Léna et Ivan sont deux enfants de Pripiat, ils s’aiment d’une amitié pure, se promettent un avenir heureux, ensemble, ils ont la vie devant eux. Leurs 12 premières années d’existence nous entrainent dans les forêts denses ukrainiennes, au rythme des légendes et des traditions russes. C’est un beau voyage pour une lectrice comme moi qui ne connait pas ce pays et ses mystères, le spectre de la catastrophe n’a jamais rendu cette zone très accueillante et très attrayante même 30 ans après. Et pourtant, Alexandra vous fera aimer cette région peu connue de l’Ukraine.

Tout bascule ce 26 avril 1986, le réacteur n°4 de la centrale nucléaire de Tchernobyl explose, Léna a 12 ans, part vivre en Normandie, Ivan reste à Pripiat. Il y a un avant la catastrophe et un après, la séparation, le chagrin et la réalité que jamais Léna ne rentrera au pays. Et Ivan qui ne cessera jamais de l’attendre, lui écrivant chaque année à la même date anniversaire.

L’exil et le manque

Léna se construit une vie en France, croyant Ivan mort, se lie d’amitié avec Armelle, se nourrit de littérature et de légendes, apprend, réussit à Paris, voyage, aime, toujours sous l’œil bienveillant de sa Zenka, sa grand-mère ukrainienne. Et Ivan continue la sienne en Ukraine, à proximité de sa ville natale.

Mais il manque quelque chose à sa vie et vingt ans après l’avoir quitté, forte de vouloir revoir d’où elle vient, Léna entreprend le voyage à Pripiat.

Laissez vous emporter par ce roman très émouvant, poignant, poétique qui vous en apprendra beaucoup sur l’Ukraine et ses mystères, ses hommes et ses femmes fiers de leur pays, le drame et la désolation de la catastrophe de Tchernobyl.

Mais il y a surtout Léna, à la fois forte et fragile, qui se bat pour se faire une place, pour trouver le bonheur loin de sa Terre et faire taire le démon du déracinement qui la hante.

Romps cette fatalité qui est la nôtre, celle qu’on se crée à force d’y croire. Deviens cette femme libre que tu as toujours été. Écoute-toi. L’exil n’est pas irréversible.

Zenca, comme vous aviez vu juste.

(crédit photo Frédérique Lac)

On n’efface pas les souvenirs de Sophie Renouard aux éditions Albin Michel.

En une nuit, la vie belle d’Annabelle bascule: On n’efface pas les souvenirs c’est l’histoire d’une reconstruction après un événement tragique écrite tel un road movie à la Tarantino, avec des mauvaises âmes, des âmes fortes et généreuses, des âmes rebelles et ténébreuses, des âmes belles. De Paris, en passant par la Normandie jusqu’au fin fond de la forêt basque, partez avec Annabelle, ne lui lâchez pas la main, ne l’abandonnez pas …
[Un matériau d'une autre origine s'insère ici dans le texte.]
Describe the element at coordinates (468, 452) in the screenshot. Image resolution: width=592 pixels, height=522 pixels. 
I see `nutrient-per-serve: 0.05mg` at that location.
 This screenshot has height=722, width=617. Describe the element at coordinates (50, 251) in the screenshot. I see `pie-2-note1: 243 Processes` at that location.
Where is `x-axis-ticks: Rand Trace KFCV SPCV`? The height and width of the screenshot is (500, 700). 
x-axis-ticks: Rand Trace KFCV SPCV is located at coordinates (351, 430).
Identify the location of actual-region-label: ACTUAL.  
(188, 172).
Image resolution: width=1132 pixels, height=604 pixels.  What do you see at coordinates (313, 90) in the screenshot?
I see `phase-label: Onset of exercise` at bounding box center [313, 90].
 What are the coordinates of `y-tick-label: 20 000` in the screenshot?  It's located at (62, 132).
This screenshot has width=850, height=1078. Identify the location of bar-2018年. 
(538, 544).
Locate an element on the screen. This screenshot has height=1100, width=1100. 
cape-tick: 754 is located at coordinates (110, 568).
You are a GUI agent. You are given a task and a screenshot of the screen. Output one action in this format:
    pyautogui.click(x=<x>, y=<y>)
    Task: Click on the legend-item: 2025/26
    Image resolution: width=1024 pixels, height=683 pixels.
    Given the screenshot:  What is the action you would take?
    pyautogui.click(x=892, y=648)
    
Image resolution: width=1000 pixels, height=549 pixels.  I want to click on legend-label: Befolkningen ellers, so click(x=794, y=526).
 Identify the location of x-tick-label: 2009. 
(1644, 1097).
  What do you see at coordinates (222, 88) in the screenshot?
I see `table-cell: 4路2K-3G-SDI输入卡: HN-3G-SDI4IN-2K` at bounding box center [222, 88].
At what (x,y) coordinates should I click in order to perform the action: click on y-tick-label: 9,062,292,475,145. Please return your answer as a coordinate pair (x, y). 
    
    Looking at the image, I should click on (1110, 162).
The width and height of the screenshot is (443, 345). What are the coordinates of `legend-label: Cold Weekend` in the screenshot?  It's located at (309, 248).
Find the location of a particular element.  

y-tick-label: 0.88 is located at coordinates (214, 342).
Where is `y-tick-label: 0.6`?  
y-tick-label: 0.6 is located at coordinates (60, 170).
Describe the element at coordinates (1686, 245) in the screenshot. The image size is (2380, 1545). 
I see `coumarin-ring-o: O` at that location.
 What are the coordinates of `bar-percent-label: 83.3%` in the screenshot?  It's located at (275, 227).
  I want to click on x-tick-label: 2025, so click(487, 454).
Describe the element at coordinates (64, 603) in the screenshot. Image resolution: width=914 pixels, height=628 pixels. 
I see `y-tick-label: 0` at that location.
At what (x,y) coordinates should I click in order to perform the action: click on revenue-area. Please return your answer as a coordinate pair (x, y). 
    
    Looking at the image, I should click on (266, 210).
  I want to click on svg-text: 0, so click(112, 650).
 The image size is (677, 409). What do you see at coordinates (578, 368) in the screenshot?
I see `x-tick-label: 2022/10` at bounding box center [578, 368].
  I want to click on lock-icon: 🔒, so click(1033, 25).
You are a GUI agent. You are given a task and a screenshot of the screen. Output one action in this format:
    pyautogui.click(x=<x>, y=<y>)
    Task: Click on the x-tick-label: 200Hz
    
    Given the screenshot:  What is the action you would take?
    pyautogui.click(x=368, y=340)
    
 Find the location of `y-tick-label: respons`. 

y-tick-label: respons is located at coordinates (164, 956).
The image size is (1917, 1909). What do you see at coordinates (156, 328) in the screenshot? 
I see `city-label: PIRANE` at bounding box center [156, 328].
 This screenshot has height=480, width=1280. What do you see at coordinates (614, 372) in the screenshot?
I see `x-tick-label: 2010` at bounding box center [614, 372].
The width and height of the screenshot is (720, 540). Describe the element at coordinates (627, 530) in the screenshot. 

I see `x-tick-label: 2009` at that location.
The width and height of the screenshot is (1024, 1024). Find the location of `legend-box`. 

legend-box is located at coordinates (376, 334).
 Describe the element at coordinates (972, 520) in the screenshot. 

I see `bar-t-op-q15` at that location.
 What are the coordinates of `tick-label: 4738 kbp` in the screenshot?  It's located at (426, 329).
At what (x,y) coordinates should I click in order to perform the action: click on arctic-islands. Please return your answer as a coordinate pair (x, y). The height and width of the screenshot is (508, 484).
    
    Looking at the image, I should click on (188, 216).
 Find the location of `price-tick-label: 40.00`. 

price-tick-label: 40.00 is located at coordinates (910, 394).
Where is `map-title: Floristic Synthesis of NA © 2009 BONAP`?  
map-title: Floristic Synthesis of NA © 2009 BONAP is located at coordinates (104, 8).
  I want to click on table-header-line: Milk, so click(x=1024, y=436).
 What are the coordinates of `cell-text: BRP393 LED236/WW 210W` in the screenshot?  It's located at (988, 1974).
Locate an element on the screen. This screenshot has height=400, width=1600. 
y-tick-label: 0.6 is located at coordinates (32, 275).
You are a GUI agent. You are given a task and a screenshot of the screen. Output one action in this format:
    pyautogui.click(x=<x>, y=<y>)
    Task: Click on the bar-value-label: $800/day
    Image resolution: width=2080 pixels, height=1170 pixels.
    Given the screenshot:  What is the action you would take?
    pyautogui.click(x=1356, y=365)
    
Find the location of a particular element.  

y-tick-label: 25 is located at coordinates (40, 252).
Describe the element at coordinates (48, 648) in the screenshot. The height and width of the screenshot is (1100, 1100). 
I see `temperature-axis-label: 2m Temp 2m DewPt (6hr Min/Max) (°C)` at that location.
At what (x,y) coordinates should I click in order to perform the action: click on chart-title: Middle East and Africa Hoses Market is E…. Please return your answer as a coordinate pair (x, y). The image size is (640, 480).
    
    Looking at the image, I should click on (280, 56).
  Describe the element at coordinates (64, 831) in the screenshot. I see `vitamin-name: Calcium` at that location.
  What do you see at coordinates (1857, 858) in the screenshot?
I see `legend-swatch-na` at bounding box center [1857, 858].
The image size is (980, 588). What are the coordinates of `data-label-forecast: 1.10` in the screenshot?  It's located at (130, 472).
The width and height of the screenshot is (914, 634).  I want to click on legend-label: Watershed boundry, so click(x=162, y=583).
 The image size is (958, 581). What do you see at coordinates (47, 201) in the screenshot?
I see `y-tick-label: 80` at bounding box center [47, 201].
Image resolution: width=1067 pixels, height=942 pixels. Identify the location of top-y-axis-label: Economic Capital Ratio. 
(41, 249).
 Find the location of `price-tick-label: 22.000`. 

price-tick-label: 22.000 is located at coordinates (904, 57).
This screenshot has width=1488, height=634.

Biarritz, Grande Plage, octobre 2019

Le livre m’a fait de l’œil tout l’été à Biarritz, difficile de l’éviter quand il est plébiscité par toutes les bonnes librairies ; à l’époque, ma PAL est déjà bien garnie et je résiste.

Quand Sophie Renouard est annoncée dans les rencontres d’automne de la librairie Lacoste de Mont de Marsan, alors forcément je patiente – je précise, la patience n’est pas mon fort. Et ma patience est récompensée car la rencontre est belle et nous nous découvrons un même amour pour le Pays Basque et Biarritz.

Le roman de Sophie Renouard est un thriller à vous donner la chair de poule. Annabelle est une jeune femme bien dans ses baskets, une famille qui l’aime et qu’elle aime. Mais la vie va lui réserver une drôle de suite … et vous glacer le sang.

Forcément, je ne peux en dire plus car sinon je spoilerai le livre et je m’en voudrais : si vous aimez les personnages haut en couleur, l’amitié improbable mais oh combien sincère, les amours éphémères, la forêt, ses silences et ses secrets, les histoires de famille, le tout bien saupoudré d’un meurtre et d’un enlèvement, alors rattrapez Annabelle, redonnez lui vie, redonnez lui sa vie.